Louna Ozar

UP Fighting Maroons
- League: UAAP

Personal information
- Born: May 9, 2004 (age 22) France
- Listed height: 1.72 m (5 ft 8 in)

Career information
- College: UP

= Louna Ozar =

Filipina-French basketball player

Louna Ozar (May 9, 2004) is a Filipina–French basketball player.

==Early life==
Louna Ozar was born on May 9, 2004. She grew up in France with her hometown being Willems, Nord.
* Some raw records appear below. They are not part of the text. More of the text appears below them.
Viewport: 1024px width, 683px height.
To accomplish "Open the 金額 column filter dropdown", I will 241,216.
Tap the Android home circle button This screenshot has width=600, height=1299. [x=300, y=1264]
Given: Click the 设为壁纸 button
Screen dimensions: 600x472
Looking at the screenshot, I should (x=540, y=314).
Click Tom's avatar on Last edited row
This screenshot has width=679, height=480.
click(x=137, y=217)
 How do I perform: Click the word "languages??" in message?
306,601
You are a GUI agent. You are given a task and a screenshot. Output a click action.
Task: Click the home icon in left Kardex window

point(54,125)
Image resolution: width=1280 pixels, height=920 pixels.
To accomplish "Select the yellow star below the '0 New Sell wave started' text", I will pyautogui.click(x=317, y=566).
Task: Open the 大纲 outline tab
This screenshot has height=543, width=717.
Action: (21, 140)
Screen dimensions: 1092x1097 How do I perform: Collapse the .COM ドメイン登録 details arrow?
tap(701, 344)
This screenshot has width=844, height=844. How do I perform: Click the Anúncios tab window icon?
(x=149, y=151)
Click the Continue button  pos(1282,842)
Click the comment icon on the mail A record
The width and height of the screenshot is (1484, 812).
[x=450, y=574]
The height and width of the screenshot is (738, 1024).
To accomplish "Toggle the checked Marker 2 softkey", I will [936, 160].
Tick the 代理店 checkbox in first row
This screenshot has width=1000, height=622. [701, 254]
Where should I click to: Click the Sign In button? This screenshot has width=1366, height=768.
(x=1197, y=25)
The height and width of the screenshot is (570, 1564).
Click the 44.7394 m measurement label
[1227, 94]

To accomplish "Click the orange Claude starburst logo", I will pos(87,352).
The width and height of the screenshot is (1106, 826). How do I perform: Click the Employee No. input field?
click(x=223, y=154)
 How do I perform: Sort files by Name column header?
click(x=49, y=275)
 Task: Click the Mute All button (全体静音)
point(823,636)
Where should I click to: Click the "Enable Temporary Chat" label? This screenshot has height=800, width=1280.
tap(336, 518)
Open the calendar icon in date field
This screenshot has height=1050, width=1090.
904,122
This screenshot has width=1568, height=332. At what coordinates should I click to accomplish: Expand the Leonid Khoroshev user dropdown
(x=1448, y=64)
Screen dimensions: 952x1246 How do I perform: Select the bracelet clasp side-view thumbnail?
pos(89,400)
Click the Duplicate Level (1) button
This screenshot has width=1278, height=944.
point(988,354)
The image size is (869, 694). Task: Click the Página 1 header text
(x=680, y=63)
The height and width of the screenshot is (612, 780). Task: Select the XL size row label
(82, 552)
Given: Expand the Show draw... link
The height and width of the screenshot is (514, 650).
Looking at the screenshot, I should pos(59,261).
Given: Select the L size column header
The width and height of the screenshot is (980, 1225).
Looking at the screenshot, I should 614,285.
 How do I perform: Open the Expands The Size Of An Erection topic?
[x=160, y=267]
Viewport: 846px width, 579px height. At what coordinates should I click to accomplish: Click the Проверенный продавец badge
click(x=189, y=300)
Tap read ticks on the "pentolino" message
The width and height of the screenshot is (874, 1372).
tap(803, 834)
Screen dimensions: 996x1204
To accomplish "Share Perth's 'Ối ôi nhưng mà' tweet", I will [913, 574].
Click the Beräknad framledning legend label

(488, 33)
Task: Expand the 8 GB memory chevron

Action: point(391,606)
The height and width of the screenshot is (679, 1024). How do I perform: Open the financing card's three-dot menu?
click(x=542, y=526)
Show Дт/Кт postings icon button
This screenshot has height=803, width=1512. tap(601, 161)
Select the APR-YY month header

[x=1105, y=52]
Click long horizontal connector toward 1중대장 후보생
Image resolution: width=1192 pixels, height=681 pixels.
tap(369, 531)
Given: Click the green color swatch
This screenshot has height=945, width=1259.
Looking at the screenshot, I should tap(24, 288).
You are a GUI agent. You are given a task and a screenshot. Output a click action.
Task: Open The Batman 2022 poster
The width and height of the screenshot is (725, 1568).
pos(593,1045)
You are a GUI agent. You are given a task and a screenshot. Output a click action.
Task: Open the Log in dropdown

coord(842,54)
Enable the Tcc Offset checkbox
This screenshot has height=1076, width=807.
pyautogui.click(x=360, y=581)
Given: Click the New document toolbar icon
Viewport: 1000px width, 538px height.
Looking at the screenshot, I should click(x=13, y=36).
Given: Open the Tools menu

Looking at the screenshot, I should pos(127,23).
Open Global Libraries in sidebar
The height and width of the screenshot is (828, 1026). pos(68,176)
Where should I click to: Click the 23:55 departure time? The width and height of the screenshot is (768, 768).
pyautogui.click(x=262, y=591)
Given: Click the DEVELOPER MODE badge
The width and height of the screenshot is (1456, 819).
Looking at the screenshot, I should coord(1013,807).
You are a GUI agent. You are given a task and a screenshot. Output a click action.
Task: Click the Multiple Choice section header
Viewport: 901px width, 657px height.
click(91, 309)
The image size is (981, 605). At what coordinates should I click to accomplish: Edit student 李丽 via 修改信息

She was born to Leo Ozar, a Filipino man and Anne, a Frenchwoman. Her father hails from Camiguin who emigrated to France in 1995 while her mother had a history of working in the Philippines in the early 1990s. Louna Ozar is the youngest of three children. Like her brothers, she took up basketball at a young age first playing the sport at age four.

==Career==
===Youth===
Ozar had played for the junior team of the ESB Villeneuve-d'Ascq, specifically the under-18 and under-20 squads.

===Collegiate===
In April 2023, Ozar has committed to play for the UP Fighting Maroons. She made her University Athletic Association of the Philippines (UAAP) debut at the Season 86 in October 2023. Ozar helped the team reach the Final Four for the first time since 2008.

===National team===
Ozar was set to play for France in the 2020 FIBA U16 Women's EuroBasket in Portugal but the tournament was cancelled due to the COVID-19 pandemic.

The Philippine national team under head coach Patrick Aquino has been in contact with Ozar since 2019. Ozar obtained a Philippine passport in 2020, making her eligible to play for the Philippines. She debuted at the youth level, and played at the 2022 FIBA U18 Women's Asian Championship Division B. For the senior team, she has played at the 2022 Asian Games, 2023 FIBA Women's Asia Cup, and 2023 William Jones Cup.